# Jquery PNG fix



## Gesp (Nov 29, 2008)

Hi there

Does anyone know any PNG fix that actually works?

I`m using Jquery and in Internet Explorer, as you know doesn`t support "animated" PNG images very well. It surrounds them with a harsh border during the animations, which destrois the quality of the animation it self.

Can anyone help me please?

Thanks in advance


----------



## tomdkat (May 6, 2006)

Are you using APNG files? I found this AJAX Class which appears to render clean in IE8 and IE7 (IE8 in compatibility mode). Perhaps the demo on that page doesn't do the kind of animation you're using.

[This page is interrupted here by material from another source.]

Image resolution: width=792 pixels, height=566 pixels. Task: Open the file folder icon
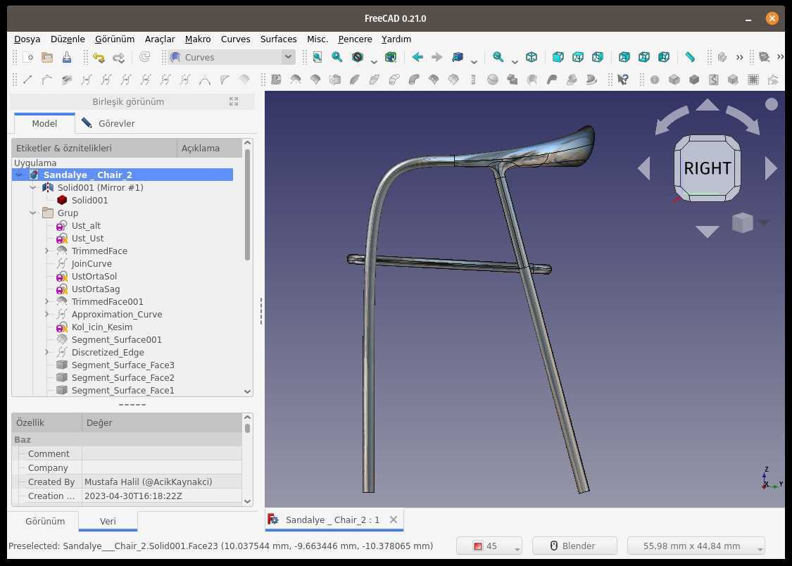pyautogui.click(x=47, y=58)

On that page, there are comments from others who have also developed solutions. Perhaps one of those would work.

Peace...


----------



## Gesp (Nov 29, 2008)

I`ve attached the file so you can see the problem.

Firefox runs well, but IE damages the png.


----------



## tomdkat (May 6, 2006)

Well, it doesn't appear you're using animated PNGs but regular PNGs with a JavaScript fade effect being applied. In IE8, I see a "shadow" or "border" applied to the PNG when it fades in. In IE6, I see the image with a gray background (which tells me the PNG has alpha transparency which IE6 doesn't support).

I don't know what can be done about the border IE shows unless there's some parameter you can pass to the fade function to prevent the border from appearing in IE. I quick search on "IE shows border during Jquery fadeIn" located this thread:

http://www.sitepoint.com/forums/showthread.php?t=590295

That should be a starting point.

Peace...


----------